%%

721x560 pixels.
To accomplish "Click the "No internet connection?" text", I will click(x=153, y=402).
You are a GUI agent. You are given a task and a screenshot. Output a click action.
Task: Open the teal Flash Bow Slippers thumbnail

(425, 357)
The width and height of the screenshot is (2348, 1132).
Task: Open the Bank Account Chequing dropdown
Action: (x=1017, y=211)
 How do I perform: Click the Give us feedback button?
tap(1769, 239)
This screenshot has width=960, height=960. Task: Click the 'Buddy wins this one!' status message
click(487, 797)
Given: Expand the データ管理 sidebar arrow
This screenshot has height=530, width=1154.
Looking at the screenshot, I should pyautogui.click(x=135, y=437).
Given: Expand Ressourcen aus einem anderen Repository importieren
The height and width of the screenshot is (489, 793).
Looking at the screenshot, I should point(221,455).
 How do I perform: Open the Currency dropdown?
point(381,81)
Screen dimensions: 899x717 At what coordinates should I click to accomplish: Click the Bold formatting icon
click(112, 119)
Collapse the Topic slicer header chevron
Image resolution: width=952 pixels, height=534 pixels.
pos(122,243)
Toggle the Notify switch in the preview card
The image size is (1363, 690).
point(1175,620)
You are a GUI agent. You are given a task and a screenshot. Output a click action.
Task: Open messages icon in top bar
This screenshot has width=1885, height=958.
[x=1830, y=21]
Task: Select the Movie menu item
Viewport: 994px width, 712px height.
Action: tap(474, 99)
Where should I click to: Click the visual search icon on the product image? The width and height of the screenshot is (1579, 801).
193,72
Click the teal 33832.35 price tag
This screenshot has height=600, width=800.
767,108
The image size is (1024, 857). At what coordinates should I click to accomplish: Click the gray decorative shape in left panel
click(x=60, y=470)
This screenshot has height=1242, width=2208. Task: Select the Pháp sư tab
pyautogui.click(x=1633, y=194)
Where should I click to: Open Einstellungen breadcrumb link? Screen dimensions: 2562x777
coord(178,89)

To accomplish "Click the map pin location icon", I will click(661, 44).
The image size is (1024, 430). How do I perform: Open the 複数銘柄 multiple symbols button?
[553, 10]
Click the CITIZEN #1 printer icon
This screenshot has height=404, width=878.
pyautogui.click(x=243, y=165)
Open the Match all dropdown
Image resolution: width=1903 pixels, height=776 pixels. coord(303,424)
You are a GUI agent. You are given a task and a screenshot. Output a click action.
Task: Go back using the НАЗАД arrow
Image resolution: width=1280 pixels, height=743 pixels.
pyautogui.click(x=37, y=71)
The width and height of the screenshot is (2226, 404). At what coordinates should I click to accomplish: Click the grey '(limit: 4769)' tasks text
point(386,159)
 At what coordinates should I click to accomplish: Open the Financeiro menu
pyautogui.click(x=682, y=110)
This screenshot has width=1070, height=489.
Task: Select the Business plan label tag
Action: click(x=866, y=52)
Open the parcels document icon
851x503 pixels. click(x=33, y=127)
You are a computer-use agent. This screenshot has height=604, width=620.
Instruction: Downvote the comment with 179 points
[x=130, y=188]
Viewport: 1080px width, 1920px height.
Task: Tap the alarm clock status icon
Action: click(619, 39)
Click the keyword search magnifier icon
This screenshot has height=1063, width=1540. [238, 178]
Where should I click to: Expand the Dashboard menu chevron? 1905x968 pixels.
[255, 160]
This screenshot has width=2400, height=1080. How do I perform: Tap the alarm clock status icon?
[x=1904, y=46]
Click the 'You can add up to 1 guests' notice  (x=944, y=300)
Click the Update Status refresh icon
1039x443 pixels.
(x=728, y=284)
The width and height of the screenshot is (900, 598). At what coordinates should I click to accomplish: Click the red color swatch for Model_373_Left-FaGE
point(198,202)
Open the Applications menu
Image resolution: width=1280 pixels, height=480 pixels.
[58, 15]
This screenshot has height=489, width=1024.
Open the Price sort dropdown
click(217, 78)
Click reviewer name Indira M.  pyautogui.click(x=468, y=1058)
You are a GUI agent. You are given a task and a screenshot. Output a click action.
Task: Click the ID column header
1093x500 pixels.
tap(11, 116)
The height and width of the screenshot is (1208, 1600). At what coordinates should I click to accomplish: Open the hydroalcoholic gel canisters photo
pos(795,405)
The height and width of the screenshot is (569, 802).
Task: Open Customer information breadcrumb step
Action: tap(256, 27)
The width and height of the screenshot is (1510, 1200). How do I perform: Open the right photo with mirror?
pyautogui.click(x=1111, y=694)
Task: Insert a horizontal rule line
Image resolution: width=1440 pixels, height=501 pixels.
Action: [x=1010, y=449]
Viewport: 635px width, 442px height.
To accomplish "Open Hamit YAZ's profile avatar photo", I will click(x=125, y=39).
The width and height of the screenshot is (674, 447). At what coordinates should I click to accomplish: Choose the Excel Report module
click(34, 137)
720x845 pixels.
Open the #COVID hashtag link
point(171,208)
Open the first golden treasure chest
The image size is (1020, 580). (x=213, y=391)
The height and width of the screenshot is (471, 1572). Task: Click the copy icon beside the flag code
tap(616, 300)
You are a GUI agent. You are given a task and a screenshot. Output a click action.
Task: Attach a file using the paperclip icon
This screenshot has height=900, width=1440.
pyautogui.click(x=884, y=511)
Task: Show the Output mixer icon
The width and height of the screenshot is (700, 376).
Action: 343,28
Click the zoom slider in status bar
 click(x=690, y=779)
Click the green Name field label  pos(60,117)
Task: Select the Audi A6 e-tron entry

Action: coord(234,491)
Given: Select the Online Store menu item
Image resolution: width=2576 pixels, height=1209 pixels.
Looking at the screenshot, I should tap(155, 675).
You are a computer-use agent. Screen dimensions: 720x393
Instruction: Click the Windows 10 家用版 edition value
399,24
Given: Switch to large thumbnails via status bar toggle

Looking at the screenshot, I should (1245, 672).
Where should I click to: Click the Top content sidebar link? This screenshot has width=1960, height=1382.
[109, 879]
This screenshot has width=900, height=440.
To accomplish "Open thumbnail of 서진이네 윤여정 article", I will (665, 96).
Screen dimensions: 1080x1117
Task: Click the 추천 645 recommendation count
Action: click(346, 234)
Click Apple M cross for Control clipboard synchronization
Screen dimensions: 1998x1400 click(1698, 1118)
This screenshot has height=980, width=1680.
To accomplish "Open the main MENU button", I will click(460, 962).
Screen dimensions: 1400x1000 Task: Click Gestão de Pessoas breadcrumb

%%

> _WHAT YOU SHOULD DO_
An exact, complete copy of the lines above from the one with "The height and width of the screenshot is (1208, 1600)." through the one with "Given: Select the Online Store menu item" is the whole answer.

> _OUTPUT OF THE EXERCISE_
The height and width of the screenshot is (1208, 1600). At what coordinates should I click to accomplish: Open the hydroalcoholic gel canisters photo
pos(795,405)
The height and width of the screenshot is (569, 802).
Task: Open Customer information breadcrumb step
Action: tap(256, 27)
The width and height of the screenshot is (1510, 1200). How do I perform: Open the right photo with mirror?
pyautogui.click(x=1111, y=694)
Task: Insert a horizontal rule line
Image resolution: width=1440 pixels, height=501 pixels.
Action: [x=1010, y=449]
Viewport: 635px width, 442px height.
To accomplish "Open Hamit YAZ's profile avatar photo", I will click(x=125, y=39).
The width and height of the screenshot is (674, 447). At what coordinates should I click to accomplish: Choose the Excel Report module
click(34, 137)
720x845 pixels.
Open the #COVID hashtag link
point(171,208)
Open the first golden treasure chest
The image size is (1020, 580). (x=213, y=391)
The height and width of the screenshot is (471, 1572). Task: Click the copy icon beside the flag code
tap(616, 300)
You are a GUI agent. You are given a task and a screenshot. Output a click action.
Task: Attach a file using the paperclip icon
This screenshot has height=900, width=1440.
pyautogui.click(x=884, y=511)
Task: Show the Output mixer icon
The width and height of the screenshot is (700, 376).
Action: 343,28
Click the zoom slider in status bar
 click(x=690, y=779)
Click the green Name field label  pos(60,117)
Task: Select the Audi A6 e-tron entry

Action: coord(234,491)
Given: Select the Online Store menu item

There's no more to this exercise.